Ook bij ons, in Molenbeek bijvoorbeeld, breken we ons het hoofd over de vraag hoe jonge mensen zo kunnen radicaliseren dat ze zich aansluiten bij IS. Heb jij een begin van een antwoord?
Ben Hania: Die vraag is de reden waarom ik de film wilde maken. Niemand vond al een sluitend antwoord, wel sprokkelden we kleine verklaringen. Daar moeten we ons voorlopig mee behelpen. Je kunt amper veralgemenen. Er zijn heel uiteenlopende, individuele redenen waarom mensen IS vervoegden. In dit geval spreken we over Tunesische meisjes. Dat is al rààr. Meisjes zijn bloemen. We linken hen niet aan geweld. Geweld is het domein van mannen. Het was dus een dubbele verrassing: wat meenden de oudste dochters bij IS te vinden?
Zeg jij het maar.
Ben Hania: Ik weet het ook niet. In dit geval heeft het volgens mij deels te maken met hun leeftijd en hun thuissituatie. In het verwarrende gat tussen kindertijd en volwassenheid ligt soms een morbide fase met een fascinatie voor de dood.

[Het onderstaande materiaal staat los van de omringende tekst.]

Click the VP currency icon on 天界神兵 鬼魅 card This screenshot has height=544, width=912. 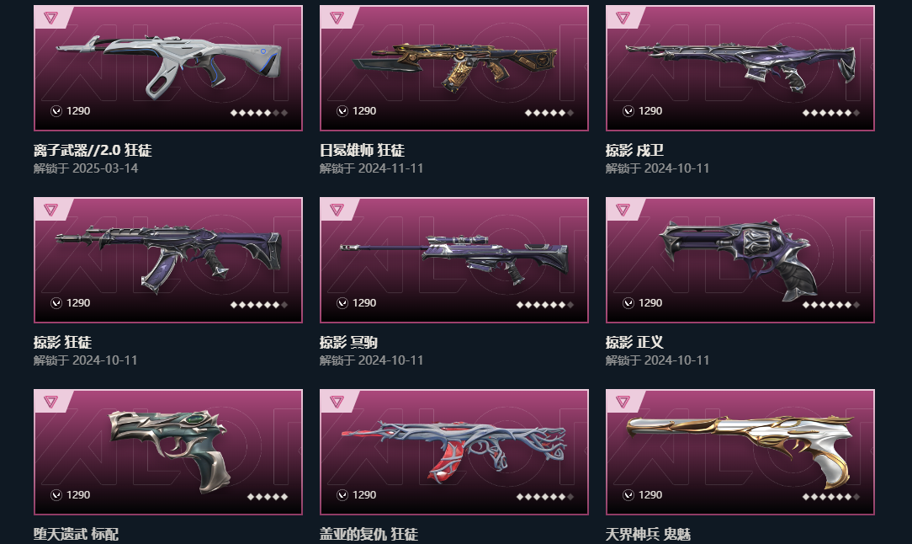click(628, 495)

Denk ook aan de jonge lone shooters in Amerika.
Als tiener wil je het ouderlijke gezag in vraag stellen. Hier was het ouderlijke gezag één persoon. Olfa is de moeder én de vader-patriarch. Op een gegeven momenten schreeuwt de oudste dochter haar moeder toe dat ze zal branden in de hel en geen goed mens is. Olfa gelooft dat en wordt doodsbang. Ineens hebben de dochters door dat ze door naar God te verwijzen eindelijk wat macht over haar hebben.
Met desastreuze gevolgen.
Ben Hania: Vergeet niet dat ze ervan werden verdacht uit te groeien tot hoeren. Plots ontdekken ze een ander pad. Stellen dat je Gods beschermelinge bent, geeft veel kracht. Je voelt je machtig. Willen vechten om de wereld te veranderen, idealisme in plaats van een aanvaarding van de realiteit, is symptomatisch voor tieners.
De twee jongste dochters belanden in een centrum en groeien uit tot het tegenovergestelde van hun geradicaliseerde zussen: mooie, open, warme mensen.
Ben Hania: Ze stralen inderdaad ongelofelijk veel licht, hoop, humor, kracht en maturiteit uit. Zonder hen zou er geen film zijn.
Het is een beangstigende vaststelling hoe één moment je leven zo kan determineren. De oudste zussen wilden de jongste zussen meenemen. Dat is niet gelukt. De jongsten zijn daarop in een centrum geplaatst om rekrutering of ontvoering te voorkomen. Daar hebben ze veel bijgeleerd. Het veranderde hun leven ten goede. Het bewijst dat ook de oudsten gered hadden kunnen worden. Maar voor hetzelfde geld was de jongsten hetzelfde overkomen als de oudsten. Dat beseffen ze.
Four Daughters
Vanaf 13.09 in de bioscoop.
Kaouther Ben Hania
Geboren in 1977 in Tunesië.
Studeert film in Tunesië en Parijs (Fémis, Sorbonne).
Werkt zes jaar aan Zaineb n’aime pas la neige, een documentaire over een Tunesisch meisje dat niet met haar moeder naar Canada wil migreren.
Strikt Koen De Bouw, Wim Delvoye en Monica Bellucci voor The Man Who Sold His Skin en helpt Tunesië aan een eerste Oscar-nominatie.
Wint met Four Daughters nevenprijzen op het filmfestival van Cannes, zoals de prijs voor beste documentaire en de Positive Cinema Award.